Exercise task — Set down these lines word for word, leaving out the pictures.

[Element and text location data]
— begin —

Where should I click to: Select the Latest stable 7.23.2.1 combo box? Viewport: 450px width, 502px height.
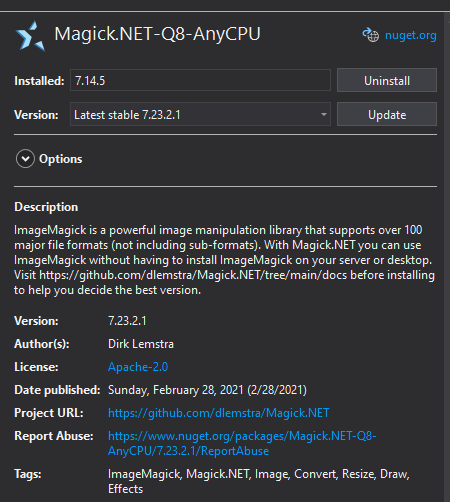(200, 114)
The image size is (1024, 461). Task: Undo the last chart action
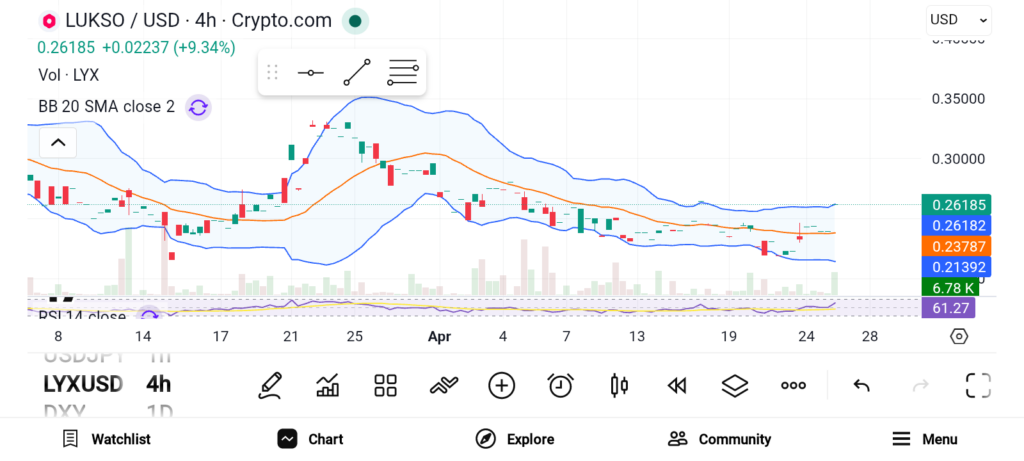tap(861, 385)
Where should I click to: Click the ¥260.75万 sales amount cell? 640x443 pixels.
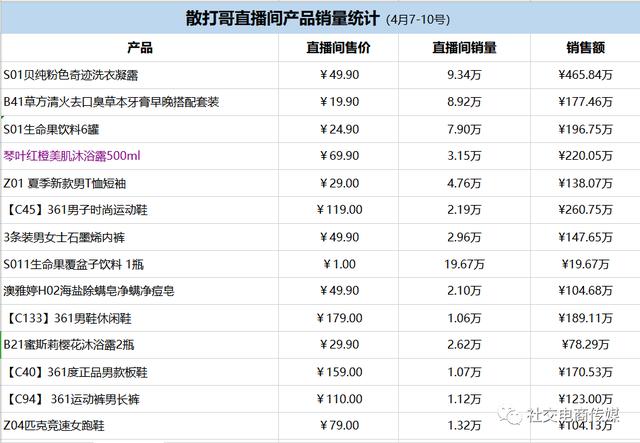(585, 210)
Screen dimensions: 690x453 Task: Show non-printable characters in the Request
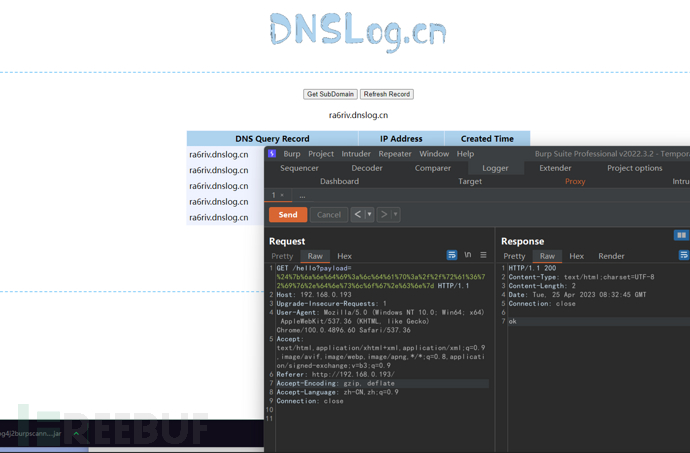pos(468,255)
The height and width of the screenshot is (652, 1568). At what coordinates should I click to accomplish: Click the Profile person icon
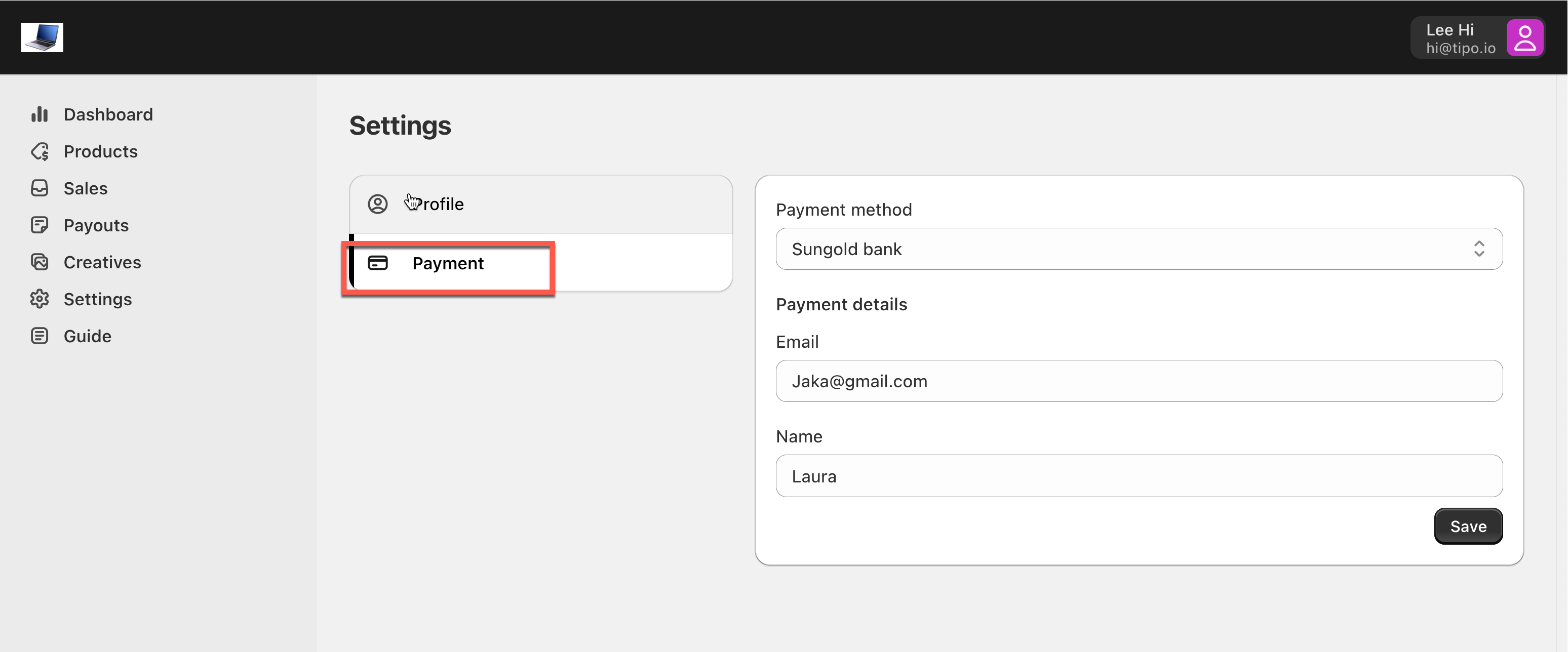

— end —

Expected answer —
Where should I click to: Select the Latest stable 7.23.2.1 combo box? Viewport: 450px width, 502px height.
(200, 114)
The image size is (1024, 461). Task: Undo the last chart action
tap(861, 385)
Where should I click to: Click the ¥260.75万 sales amount cell? 640x443 pixels.
(585, 210)
Screen dimensions: 690x453 Task: Show non-printable characters in the Request
pos(468,255)
The height and width of the screenshot is (652, 1568). At what coordinates should I click to accomplish: Click the Profile person icon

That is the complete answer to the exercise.